## Extracted text
-------

On 12/13/18 3:02 PM, Jens Axboe wrote:
On 12/13/18 5:04 AM, Hannes Reinecke wrote:
On 12/12/18 6:58 PM, Sagi Grimberg wrote:

Sagi,

What other wins are there for this split ?

I'm considering whether its worthwhile for fc as well, but the hol
issue doesn't exist with fc. What else is being resolved ?

I've pondered it myself, which is why I didn't add it to fc as well
(would have been easy enough I think). I guess that with this the
user can limit writes compared to read by assigning less queues as
jens suggested in his patches...

Weelll ... isn't that what blkcg is for?
I do understand if one would want to implement something like this if
there's a real benefit from the _hardware_ side, but if there isn't we
should try to keep it in the upper layers where it belongs.

The point is that nvme round robins queues, if you have 1 write queue
for N read queues, then you would get better read servicing as writes
can't flood more than one queue.

-------

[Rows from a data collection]
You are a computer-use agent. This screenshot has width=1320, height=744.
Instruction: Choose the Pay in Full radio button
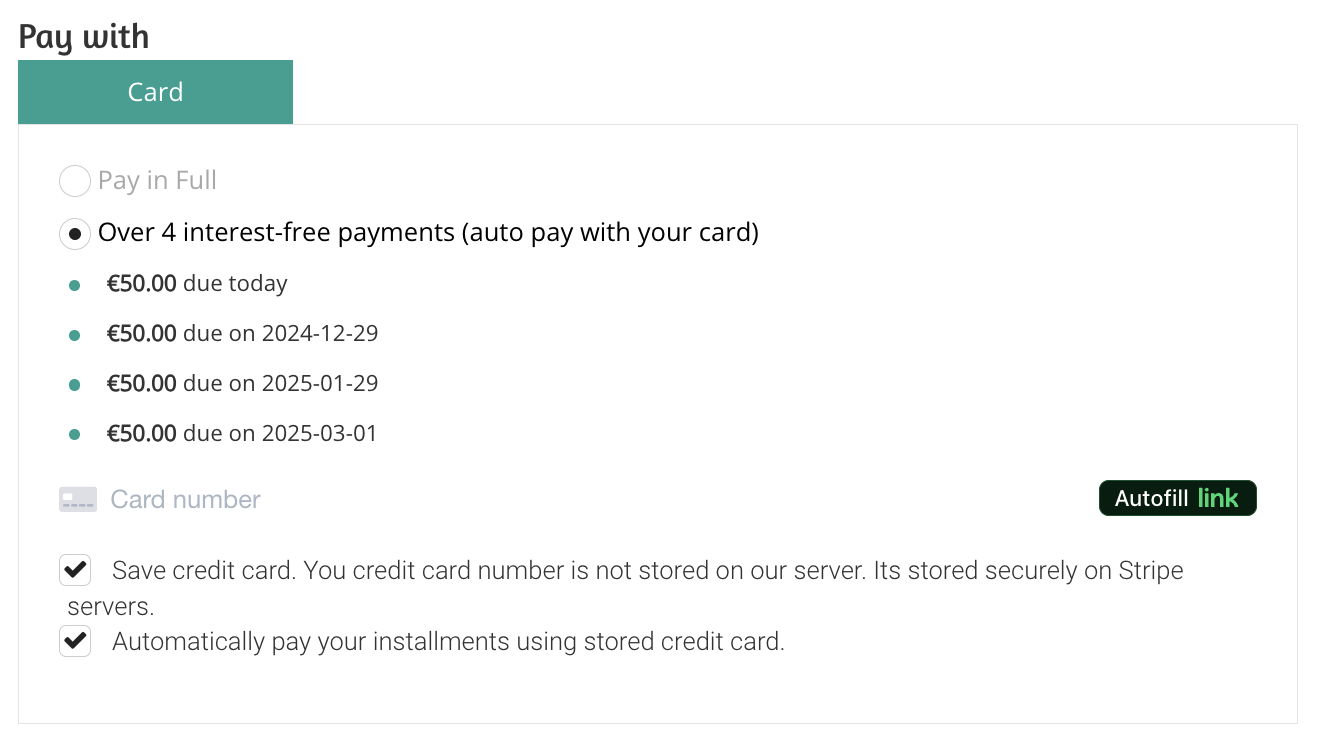pos(75,182)
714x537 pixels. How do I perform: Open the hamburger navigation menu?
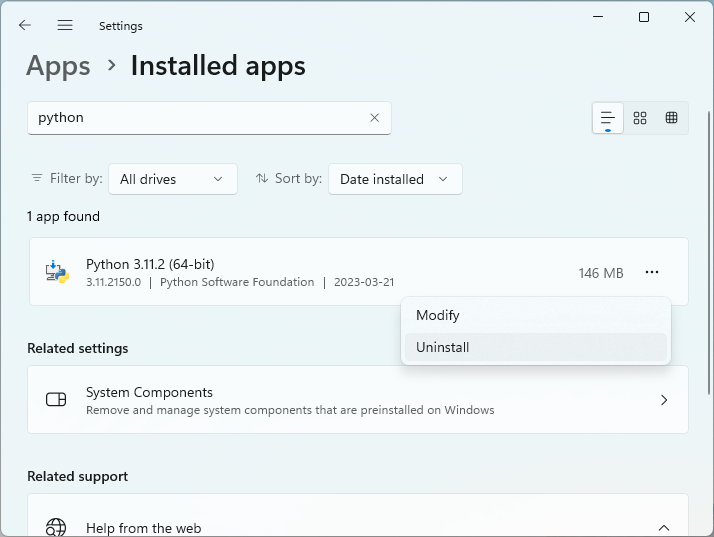coord(65,25)
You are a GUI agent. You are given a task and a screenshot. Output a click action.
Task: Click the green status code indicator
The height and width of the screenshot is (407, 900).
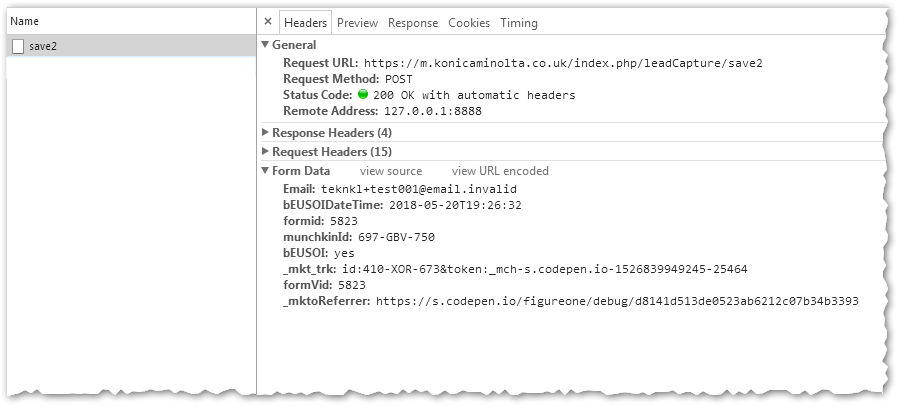click(x=364, y=95)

-------

## Things to do
A: Print the rows word for word in the stretch from the line containing "You are a GUI" through the last row, with both ends included and the pictures omitted.
B: Proceed with the email thread about separate NVMe read and write queues, picking up after its final sentence.
The email thread and the rows come from separate sources.

## Answers for this exercise
A:
You are a GUI agent. You are given a task and a screenshot. Output a click action.
Task: Click the green status code indicator
The height and width of the screenshot is (407, 900).
click(x=364, y=95)

B:
Obviously this isn't a replacement for any kind of real throttling,
but it's cheap and easy to do.

The multiple queue maps are more useful for the polled IO, and for
future prioritized IO in general. But it is also handy for not
oversubscribing the write side.

But how can you tell?
It's not that the hardware tells us "Oh, incidentally, I'm far slower writing than reading, please use only so many queues for writing.".
So any number we pick would be pretty heuristic to start with.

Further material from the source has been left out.